I find this statement very confusing. I wonder if I’m misinterpreting Rohin. Wikipedia says “Mutual(ly) assured destruction (MAD) is a doctrine of military strategy and national security policy in which a full-scale use of nuclear weapons by two or more opposing sides would cause the complete annihilation of both the attacker and the defender (see pre-emptive nuclear strike and second strike).”
A core part of the idea of MAD is that the destruction would be mutual. So “with AI x-risk, if the destruction happens, that affects you too” seems like a reason why MAD is a good analogy, and why the way we engaged in MAD might suggest people would engage in similar brinkmanship or risks with AI x-risk, even if the potential for harm to people’s “own side” would be extreme. There are other reasons why the analogy is imperfect, but the particular feature Rohin mentions seems like a reason why an analogy could be drawn.
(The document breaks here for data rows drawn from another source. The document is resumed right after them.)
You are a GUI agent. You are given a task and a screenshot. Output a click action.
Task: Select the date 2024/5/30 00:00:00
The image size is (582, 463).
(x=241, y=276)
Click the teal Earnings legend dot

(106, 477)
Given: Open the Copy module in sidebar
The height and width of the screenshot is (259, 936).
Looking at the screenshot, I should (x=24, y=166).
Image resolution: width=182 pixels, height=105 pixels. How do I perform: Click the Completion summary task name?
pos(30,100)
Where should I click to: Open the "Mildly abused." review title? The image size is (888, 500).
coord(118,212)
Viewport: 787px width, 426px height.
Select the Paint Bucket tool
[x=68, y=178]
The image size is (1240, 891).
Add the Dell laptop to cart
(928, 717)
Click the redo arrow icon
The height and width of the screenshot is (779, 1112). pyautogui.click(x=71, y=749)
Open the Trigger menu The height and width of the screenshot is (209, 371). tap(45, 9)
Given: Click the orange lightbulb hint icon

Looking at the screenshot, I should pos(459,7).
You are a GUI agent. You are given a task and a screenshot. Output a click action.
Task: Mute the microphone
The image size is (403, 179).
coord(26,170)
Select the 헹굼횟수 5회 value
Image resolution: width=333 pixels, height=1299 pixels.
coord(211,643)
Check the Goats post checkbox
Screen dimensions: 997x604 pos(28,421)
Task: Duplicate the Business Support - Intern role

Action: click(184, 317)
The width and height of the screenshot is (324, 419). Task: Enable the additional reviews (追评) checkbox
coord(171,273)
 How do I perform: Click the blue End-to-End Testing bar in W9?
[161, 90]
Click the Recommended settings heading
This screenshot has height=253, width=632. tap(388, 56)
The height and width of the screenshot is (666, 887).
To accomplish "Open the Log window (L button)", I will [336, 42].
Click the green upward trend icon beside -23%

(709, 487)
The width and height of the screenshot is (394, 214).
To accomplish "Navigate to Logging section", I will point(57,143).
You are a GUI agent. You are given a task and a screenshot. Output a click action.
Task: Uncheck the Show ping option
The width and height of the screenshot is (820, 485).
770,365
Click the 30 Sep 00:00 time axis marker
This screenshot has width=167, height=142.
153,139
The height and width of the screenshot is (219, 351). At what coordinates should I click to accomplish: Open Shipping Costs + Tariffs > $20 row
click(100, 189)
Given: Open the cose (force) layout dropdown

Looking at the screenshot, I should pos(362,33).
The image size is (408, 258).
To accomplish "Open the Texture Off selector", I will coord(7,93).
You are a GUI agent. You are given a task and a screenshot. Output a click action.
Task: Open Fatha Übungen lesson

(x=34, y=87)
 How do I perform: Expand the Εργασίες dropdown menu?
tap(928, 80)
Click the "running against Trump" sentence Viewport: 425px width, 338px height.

1. There are two (or more) actors that are in competition with each other
2. There is a technology such that if one actor deploys it and the other actor doesn’t, the first actor remains the same and the second actor is “destroyed”.
3. If both actors deploy the technology, then both actors are “destroyed”.
(I just made these up right now; you could probably get better versions from papers about MAD.)
Condition 2 doesn’t hold for accident risk from AI: if any actor deploys an unaligned AI, then both actors are destroyed.
I agree I didn’t explain this well in the interview—when I said
if the destruction happens, that affects you too
I should have said something like
if you deploy a dangerous AI system, that affects you too
which is not true for nuclear weapons (deploying a nuke doesn’t affect you in and of itself).
I was already interpreting your comment as “if you deploy a dangerous AI system, that affects you too”. I guess I’m just not sure your condition 2 is actually a key ingredient for the MAD doctrine. From the name, the start of Wikipedia’s description, my prior impressions of MAD, and my general model of how it works, it seems like the key idea is that neither side wants to do the thing, because if they do the thing they get destroyed to.
The US doesn’t want to nuke Russia, because then Russian nukes the US. This seems the same phenomena as some AI lab not wanting to develop and release a misaligned superintelligence (or whatever), because then the misaligned superintelligence would destroy them too. So in the key way, the analogy seems to me to hold. Which would then suggest that, however incautious or cautious society was about nuclear weapons, this analogy alone (if we ignore all other evidence) suggests we may do similar with AI. So it seems to me to suggest that there’s not an important disanalogy that should update us towards expecting safety (i.e., the history of MAD for nukes should only make us expect AI safety to the extent we think MAD for nukes was handled safely).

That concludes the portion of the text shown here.